The General Data Protection Regulation (GDPR) will also require huge technological preparedness as companies put in place new data management programmes to wipe customer data on request and detect data hacks within 72 hours.

So far this has proved difficult. Saturday 13th of January was the original deadline for UK banks to become compliant with PSD2. But five of the UK’s major banks do not have the correct technology in place to be ready in time, and have had to secure an extension from the Competition and Markets Authority (CMA).

And there is pressure coming from competitors, as well as regulators. New challenger banks and Fintechs have been growing in popularity and drawing away customers from traditional banks, service by service, through personalisation and agility.

PSD2 will only increase this challenge, allowing these challengers access to customer data, drawing tech giants such as Amazon and Facebook into play, and facilitating the aggregation of financial data on comparison sites. This will give customers a clear view of where they can get quicker service or make savings with other providers, so traditional banks will be looking to harness the latest technology to keep their services agile, user-friendly and inexpensive.

In response to this, many banks are investing in updating their processes to match the agility and tech capability of their challengers – but they are often hindered in doing this by clunky legacy systems, struggling to patch new technology onto existing infrastructure.

To solve this issue, financial providers are increasingly turning to the help of business process outsourcers. Shifting away from a cost-cutting mentality, BPOs are now driving innovation throughout the finance industry. In fact, the market for outsourcing in Banking and Financial Services is estimated to grow at a rate of 6.79 per cent annually until 2020, when it is forecast to be worth $4.9bn.

Outsourcers are leading the way by bringing innovation into banking processes to drive technology adoption. On a macro level, by migrating data to the cloud and using automation to create a connected financial data ecosystem, outsourcers can help generate a holistic overview of areas of performance. This makes data management simpler, so that GDPR compliance is easier. It also allows for more informed decision-making. Personnel can see the whole picture and draw further insight on decisions. This means that additional tools such as predictive analytics can drive businesses to focus on their growth and financial success.

As financial services providers face increasing competition from the agile service of challenger banks and Fintechs, the pressure is on to speed up and improve service. Automation allows traditional banks to compete on a granular level by improving the quality of each service. One example is the developments in mortgage approvals. Once requiring complicated systems of referral and human judgement, this administrative process can be thoroughly automated, linked up with the relevant data to radically reduce waiting time for the customer. With the help of an outsourcer, one leading UK bank was able to cut down approval times from 11 days to a matter of 48 hours.

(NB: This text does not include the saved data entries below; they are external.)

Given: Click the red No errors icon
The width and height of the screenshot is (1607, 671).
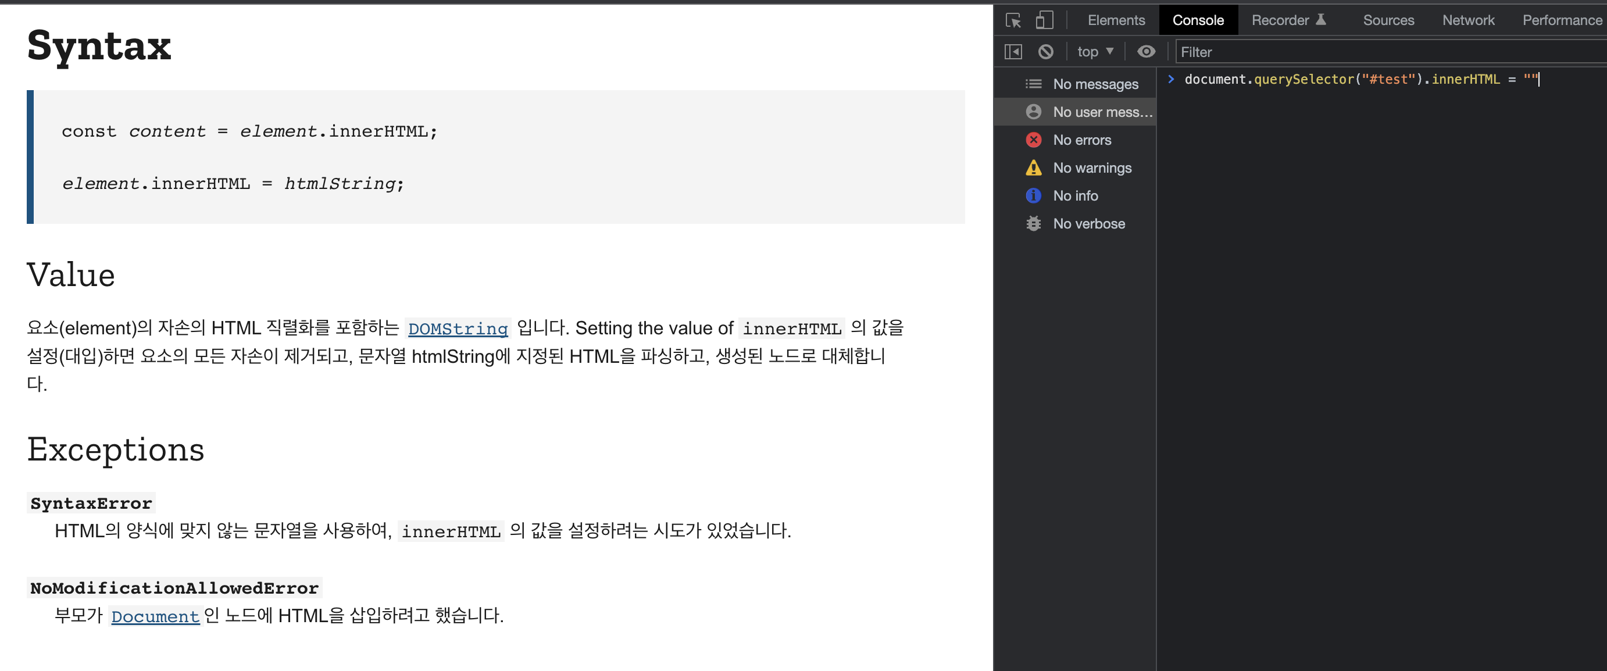Looking at the screenshot, I should (1033, 140).
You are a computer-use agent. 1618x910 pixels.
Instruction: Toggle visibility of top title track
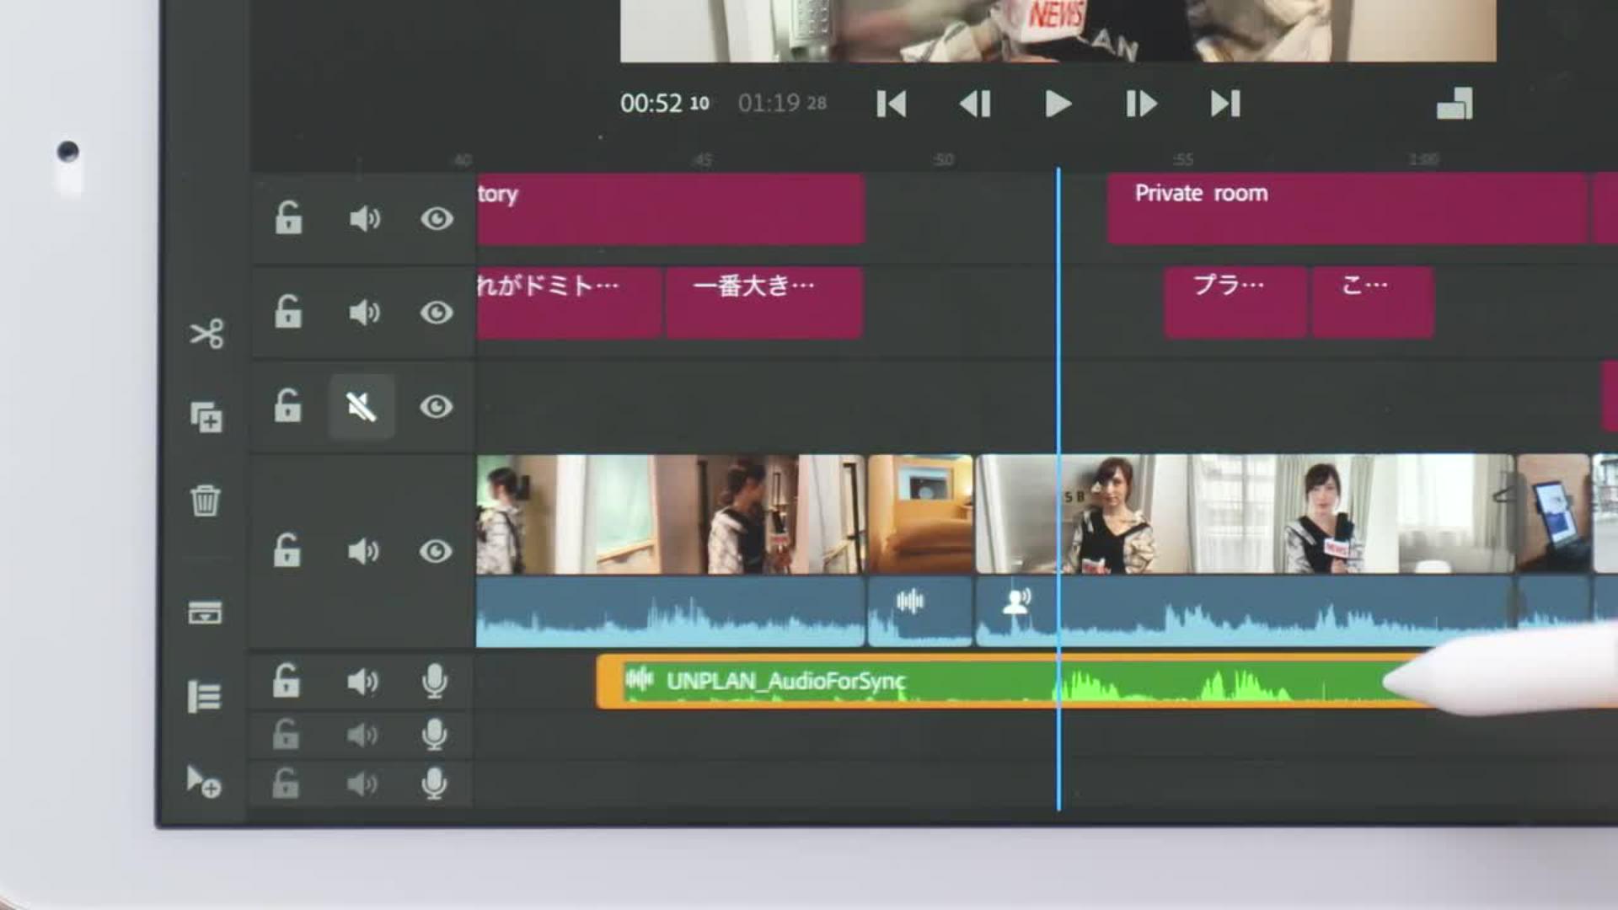(x=437, y=219)
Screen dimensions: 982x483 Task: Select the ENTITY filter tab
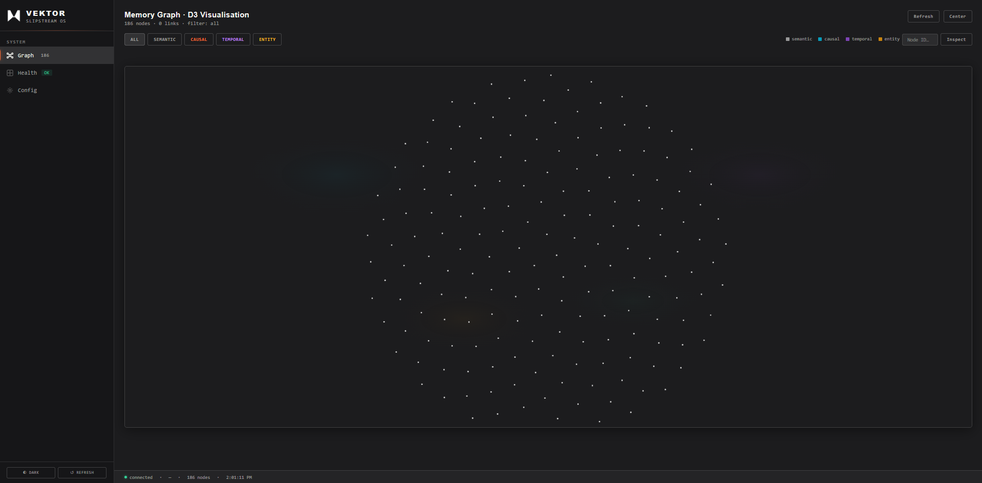click(x=267, y=39)
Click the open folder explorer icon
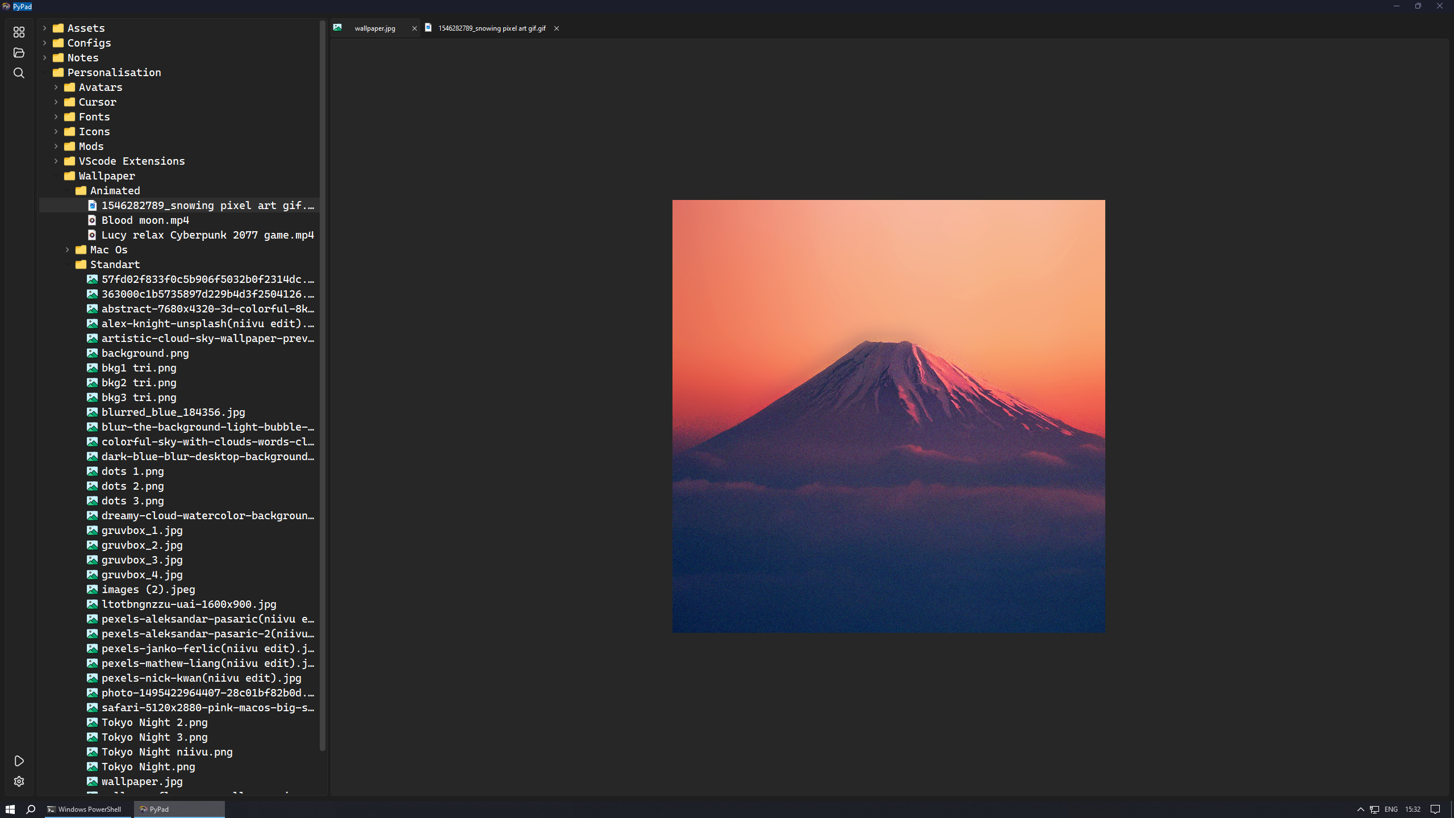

New competitors have also been attracting traditional banks’ customers by offering an increasingly personalised service. But using outsourcers, banks can optimise the reach of their in-person service – an advantage against new, smaller challengers. Many are making use of voice-recognition software that recognises a specific customer, matching this to their personal data and, using AI programmes that make conclusions about the likely subject of their call, automatically forwards calls to the best place. This reduces the friction customers face when being passed manually between departments and points of contact.

As this reduces the need for a human operative to redirect calls, this instead enables staff to refocus their energies on more sophisticated customer service requests, managing relationships with consumers to promote business growth in an interpersonal way, to keep up with new competition.

Driven by outsourcers, automation tools are allowing finance teams to cut down the time taken to process complex transactions and administrative tasks. By streamlining front-end and back-end processes with these kinds of programmes, outsourcers are helping traditional banks and finance teams not only to save money, but to radically drive innovation, to compete for customers, comply with regulation, and offer an increasingly rapid and modern offering to their customers.